Qu’est-ce qu’un bail emphytéotique ?

Deux parties, en l’occurrence, le bailleur et le preneur peuvent conclure un bail emphytéotique qui obéit à des règles bien spécifiques. Il s’agit d’un bail immobilier de longue durée, entraînant un transfert de droit réel au profit du preneur. En effet, il confère au preneur un droit réel sur le bien immobilier en contrepartie du paiement d’une redevance. C’est une forme de bail qui permet, pendant un certain temps, au preneur d’effectuer des améliorations ou d’édifier des constructions sur un terrain appartenant à un propriétaire. Mais, à la fin de ce bail d’une longue durée, les améliorations ou les constructions deviennent la propriété du bailleur. Ainsi, le bail emphytéotique confère des droits, des prérogatives au preneur et au bailleur, mais impose, par ailleurs, des obligations à chacune de parties.

Définition

Le bail emphytéotique ou également appelé emphytéose est un type de contrat de bail de longue durée, comprise en 18 et 99 ans, et portant sur un bien immobilier (des terrains, des bâtiments d’exploitation, des bâtiments d’habitation).

Habitation
Le contrat de bail est un contrat de location de longue durée (entre 18 et 99 ans) portant sur un bien immobilier.

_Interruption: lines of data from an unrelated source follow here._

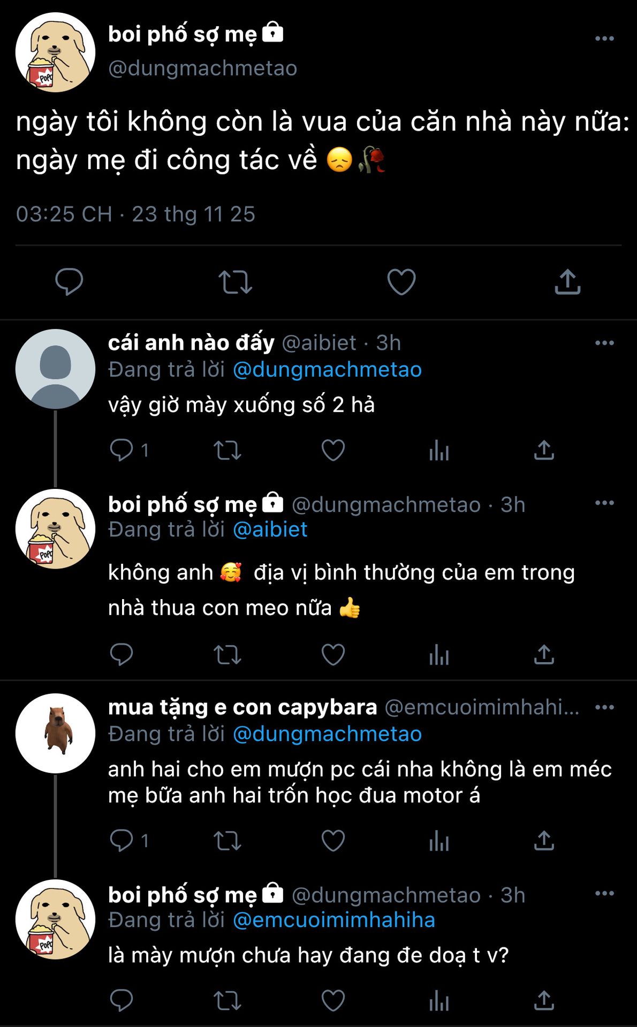This screenshot has width=637, height=1027.
Task: Share the "mượn pc" reply from capybara user
Action: click(544, 841)
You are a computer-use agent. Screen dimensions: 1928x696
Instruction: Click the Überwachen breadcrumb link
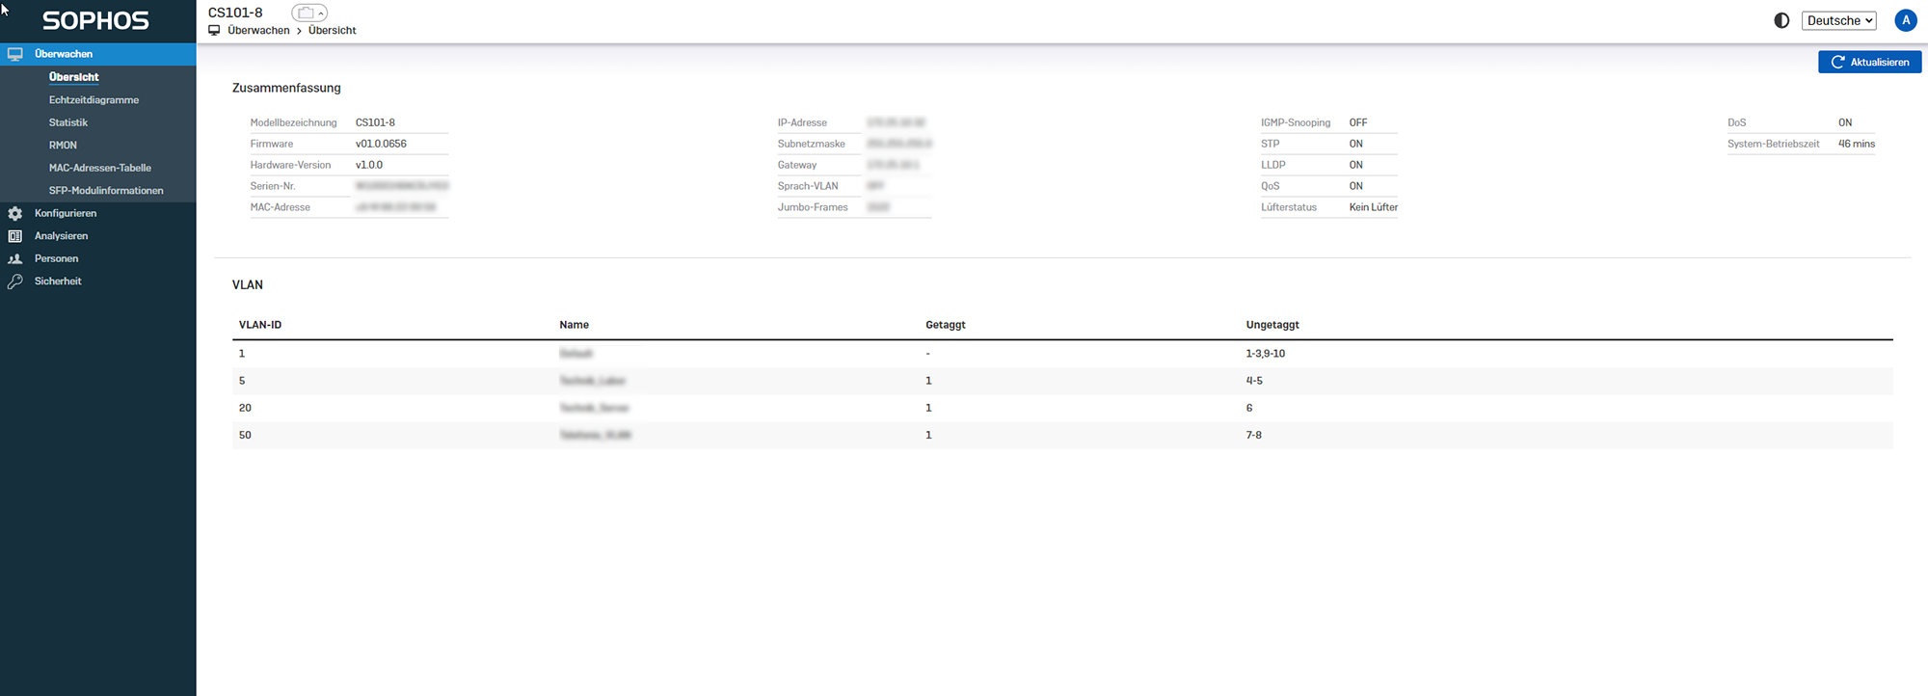258,31
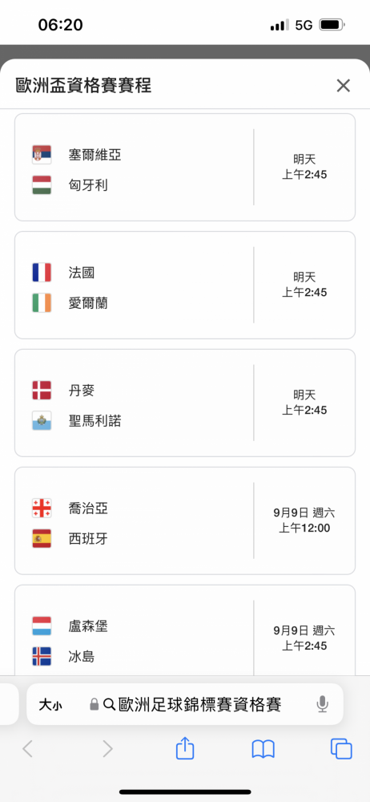The image size is (370, 802).
Task: Go back with the left arrow icon
Action: pyautogui.click(x=27, y=749)
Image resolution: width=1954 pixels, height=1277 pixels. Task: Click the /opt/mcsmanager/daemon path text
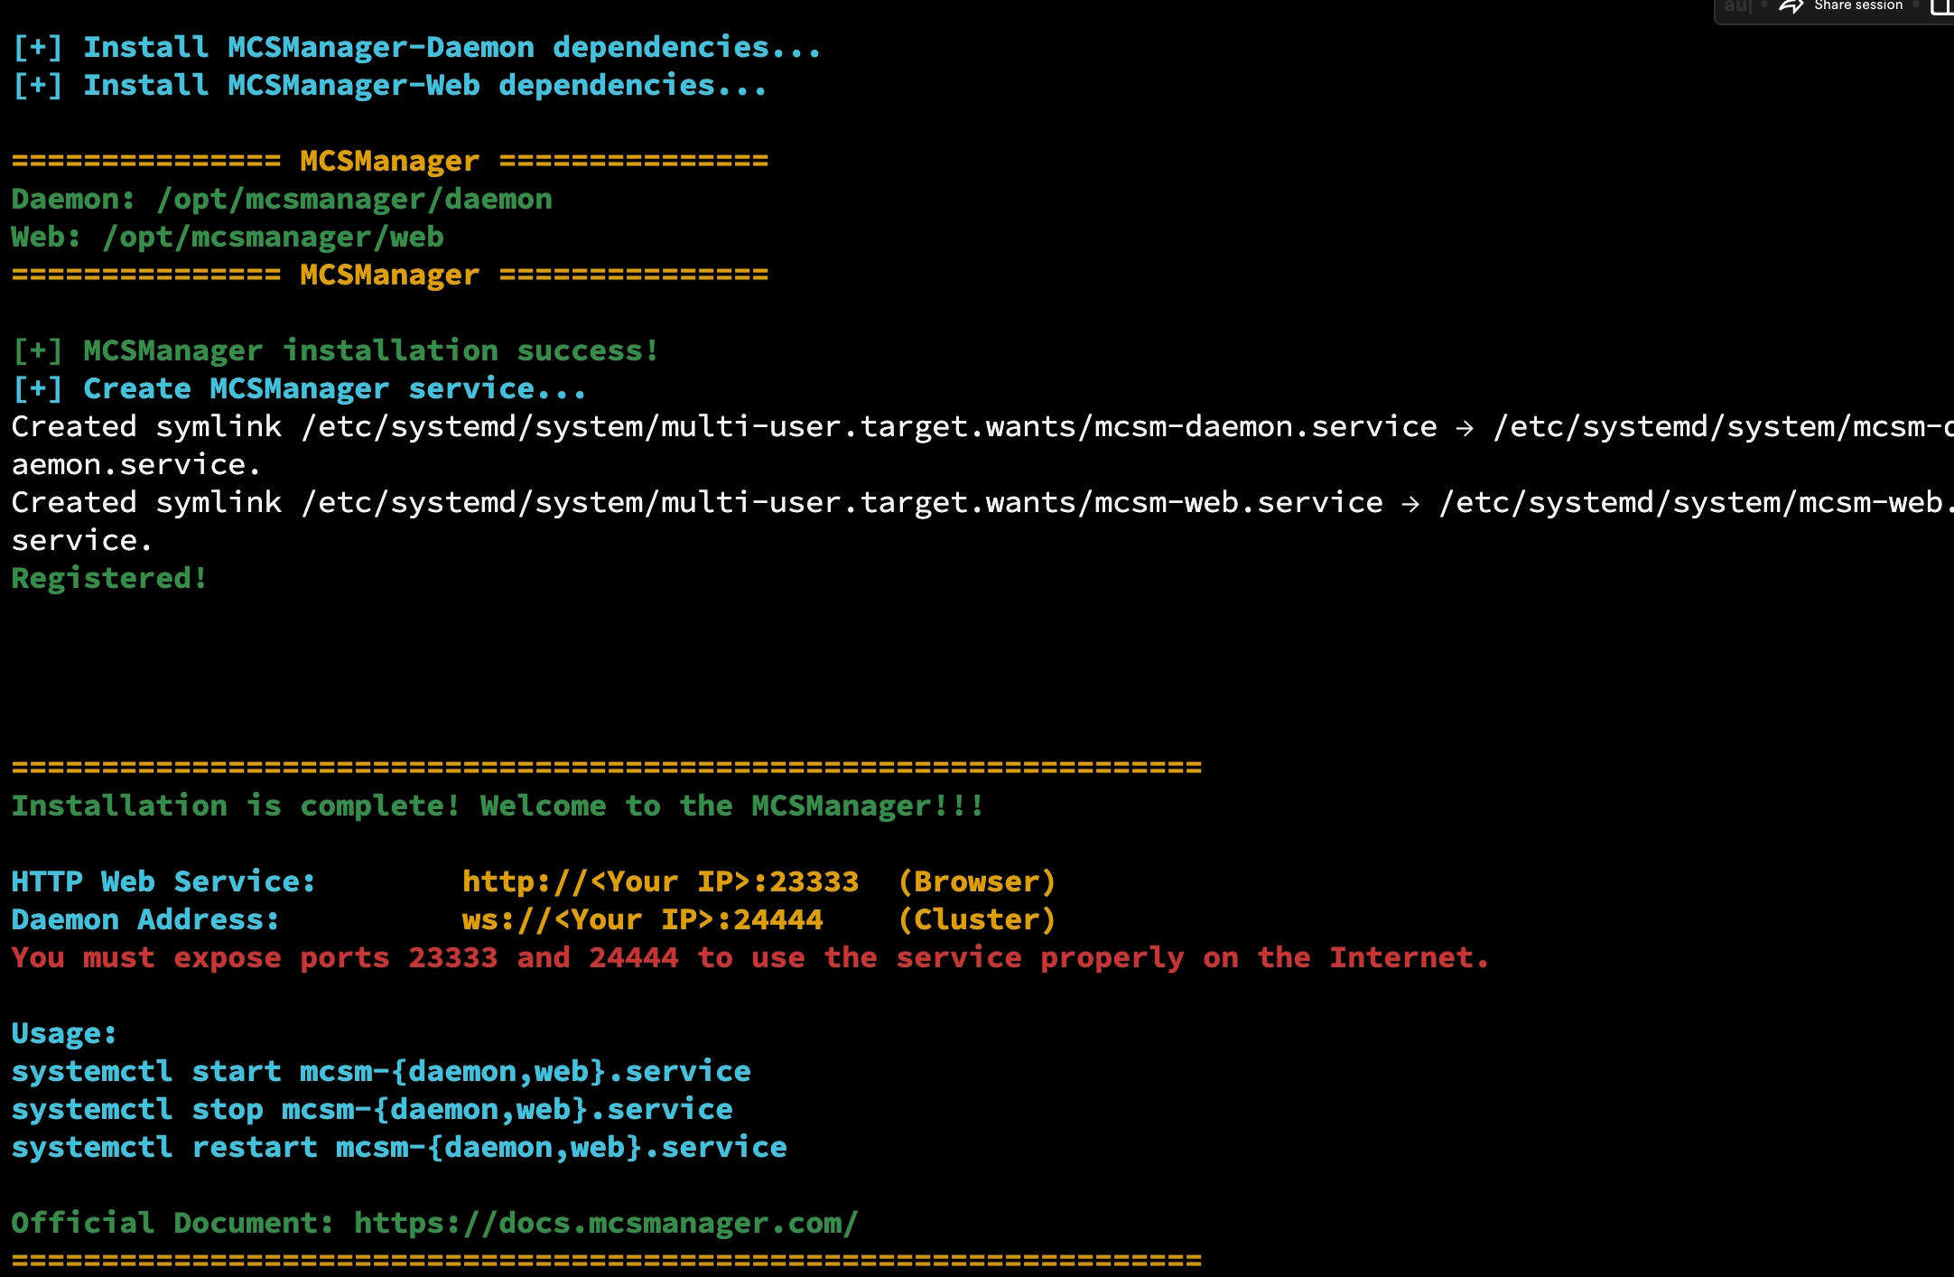pos(354,199)
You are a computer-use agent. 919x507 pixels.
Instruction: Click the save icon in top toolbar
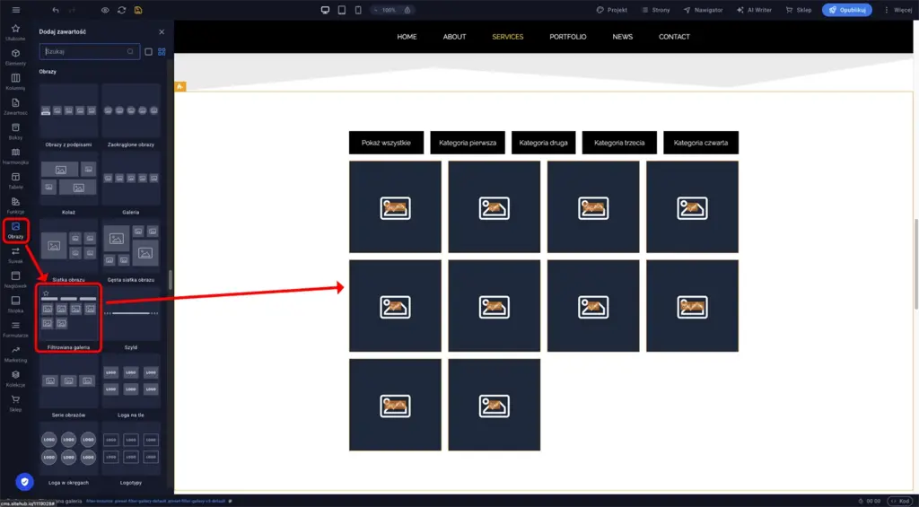[x=138, y=10]
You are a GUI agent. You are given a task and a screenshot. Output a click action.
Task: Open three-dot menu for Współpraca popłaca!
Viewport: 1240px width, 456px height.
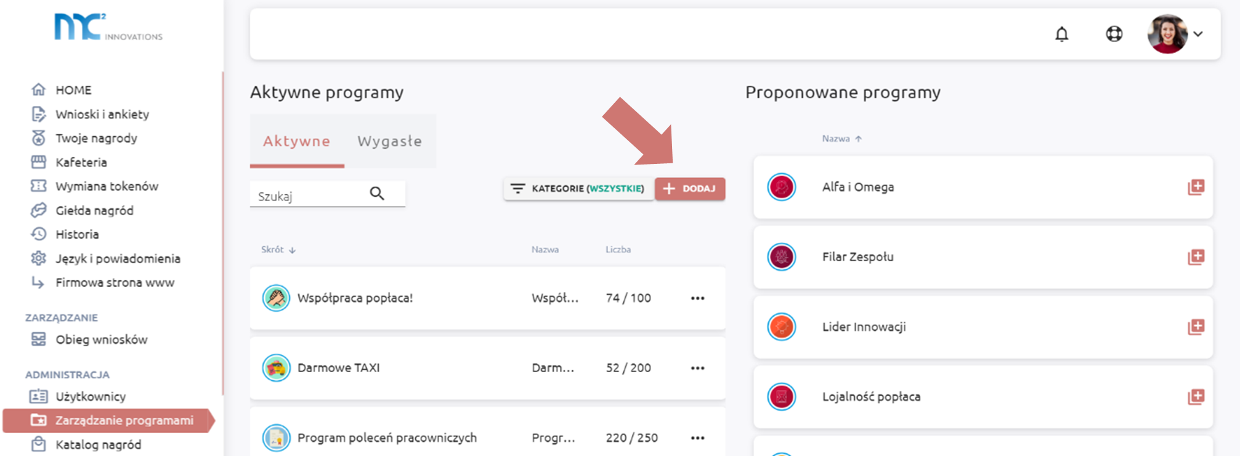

Il s’agit d’un contrat par lequel le propriétaire-bailleur loue son bien immobilier moyennant le paiement d’une redevance par le preneur, appelé également emphytéote qui s’engage à améliorer le bien. Ainsi, en concluant un bail emphytéotique, le bailleur confie son bien au preneur afin que ce dernier le mette en valeur, en réalisant des investissements visant à améliorer ledit bien de façon durable. Cependant, le preneur doit éviter tous travaux ou tous investissements susceptibles d’affecter ou diminuer la valeur du bien loué.

Ce bail confère au preneur la pleine jouissance du bien immobilier. Même s’il permet au preneur d’acquérir de façon temporaire une propriété, ce contrat exige qu’il effectue des travaux d’amélioration sur le bien loué. Mais, en fin de contrat, le bailleur devient propriétaire des améliorations, des ouvrages et des constructions que le preneur a réalisés pendant la durée du bail. Ainsi, les travaux d’amélioration, d’agrandissement, de réhabilitation ou de transformation d’usage qui ont été effectuées pour accroître la valeur du bien, profitent au bailleur à l’expiration du bail.

Dans le cadre du bail emphytéotique (ou contrat d’emphytéose), le propriétaire est également appelé le bailleur. Quant au preneur du bail emphytéose, il est souvent désigné par le terme emphytéote. Le bailleur et le preneur peuvent être des personnes physiques ou morales.

Quel est l’objet du bail emphytéose ?

Le bail emphytéotique était auparavant utilisé pour les activités rurales, notamment la transformation des terres non cultivées en terres agricoles. Il permettait à un propriétaire de louer son terrain à une personne en vue d’y installer des plantations et de les récupérer au bout d’un certain temps. Il était donc conçu à l’origine pour la mise en valeur et l’entretien d’un potentiel foncier agricole, de vastes espaces ruraux ou des immeubles ruraux.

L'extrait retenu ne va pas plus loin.